The crowd thins past midnight. An Irish lass falls down a step and can’t get up. Half a dozen men in white singlets and tracksuit pants stand around fishing and smoking. They broadcast synthetic flute music via a phone placed in a ceramic mug. A burly guy pulls in a snapper. They measure it. 27cm. It is gutted and cooked on the spot on a portable charcoal grill. The seagulls begin to yap and then the first light of dawn arrives, and shortly after, so do the workmen whose job it is to deconstruct the old pier. They slice through the concrete slabs between the metal pylons with a giant circular saw. The disused walkway, once the locus of all this promenading, is loaded onto a barge and taken to shore for disposal.
One morning at the pier, I noticed three men in orange hazmat suits, white helmets, and gas masks unfastening brackets from the pylons of the old pier. They cautiously placed the rusty metal in a hazardous waste box and then wrapped the remaining steel column in black plastic. I asked a friend who lives near the pier and goes swimming there often what it was all about.
“Apparently asbestos,” she said.
“In the old pier?” I asked.
“I guess.”
“And it’s safe to swim?”
“Don’t ask me,” she said. “All I know is that the other day when I put my head under the water I heard this weird ticking sound. Tick tock, tick tock, tick tock. Like there’s a giant clock under St Kilda Beach counting down.”

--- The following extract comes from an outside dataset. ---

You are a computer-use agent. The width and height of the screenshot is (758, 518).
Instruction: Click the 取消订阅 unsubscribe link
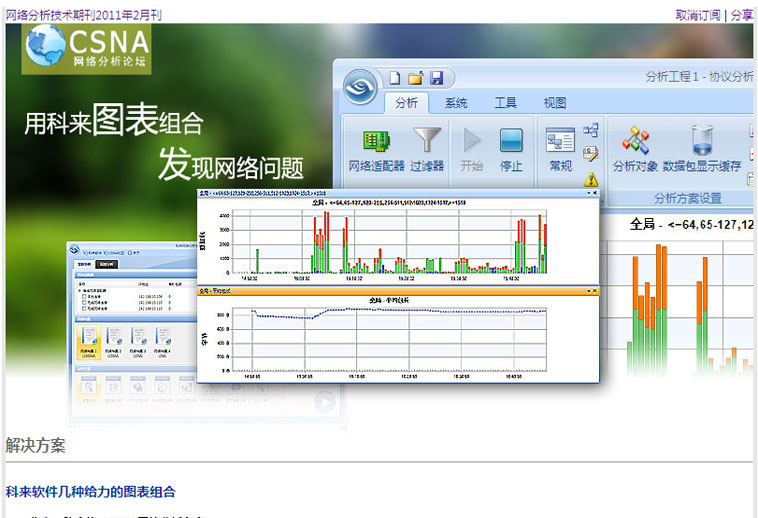click(x=697, y=15)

This seems unlikely, but there are lots of irregular things about the pier. No cops (that I’ve seen during my many visits). Not much CCTV. Basically no shade. No rubbish bins (carry in carry out policy). No lifeguards. As far as water safety goes, there are two orange inflatable buoys that I guess fellow citizens are supposed to use to rescue one another, à la Mr Kerby. Only 400 metres from shore, the pier’s end feels like it’s genuinely ruled by the public, world’s away from the mainland. One afternoon when I was down there, some lads on jet skis arrived from Port Melbourne with an esky filled with ice cold Santori Double Lemons. $7 each, they shouted, before whipping out a Square payment device.

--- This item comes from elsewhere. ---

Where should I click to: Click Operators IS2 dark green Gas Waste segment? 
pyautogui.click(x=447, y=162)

There is a price to pay for this little slice of freedom. Already someone has drowned swimming nearby. I saw a guy try to poke a penguin with a selfie stick. There are Mr Whippy cups floating in the designated swimming area. We were told that there was a fire there just the other night spurting up from under the pier like a live volcano.

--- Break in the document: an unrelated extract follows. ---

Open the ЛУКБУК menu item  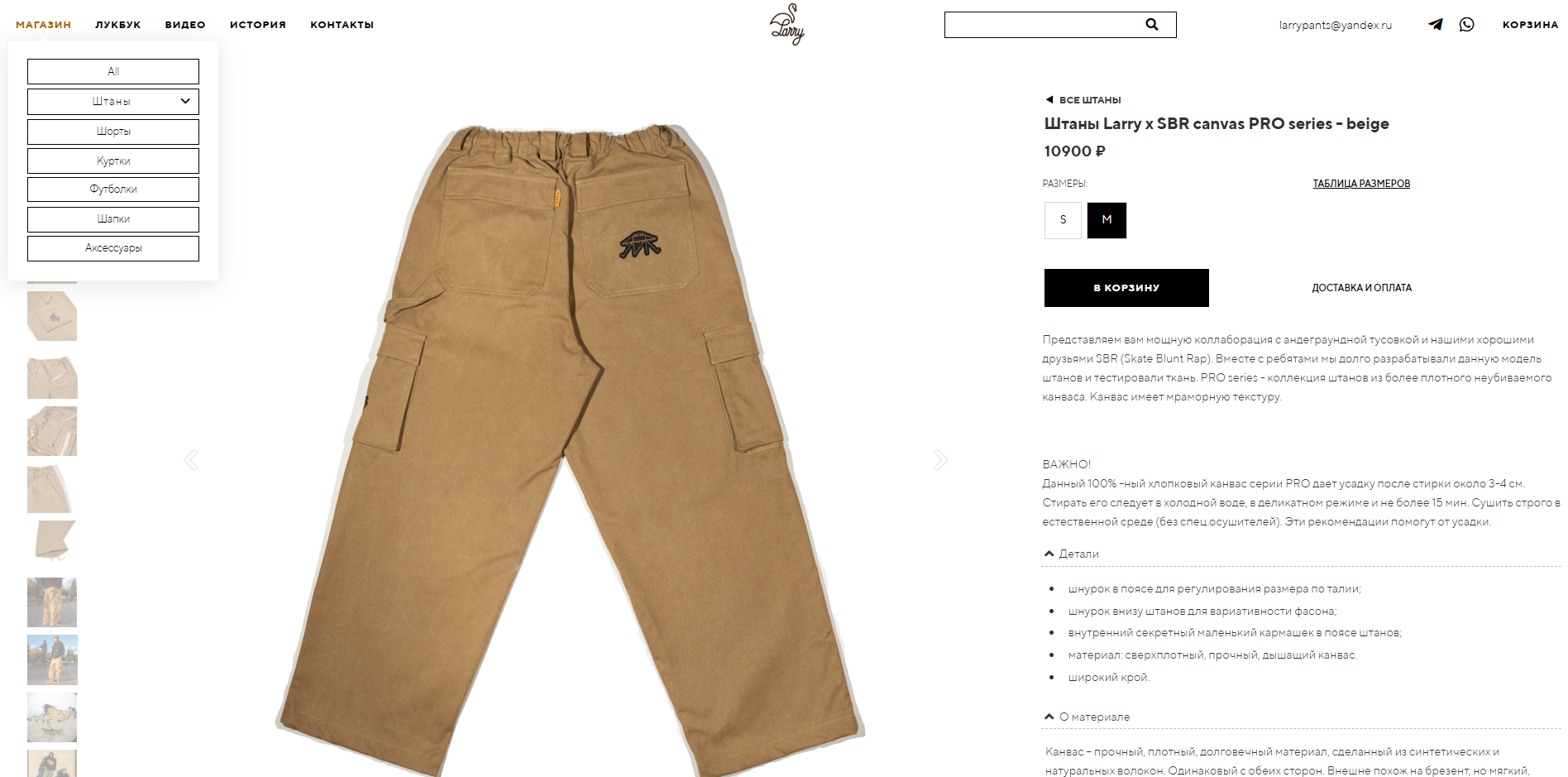tap(117, 25)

The pier gets its vitality from this confluence of fun and danger, just like the summertime. And like summer, this phase of the pier will surely end. The kiosk will open and start serving $24 blue margaritas. They’ll start charging for the “penguin experience.” They’ll hire lifeguards. They might even put those little spikes on the benches to stop people from sleeping over. Tick tock, tick tock, I guess. But for now, enough talking. Get down there this morning, before the wind changes.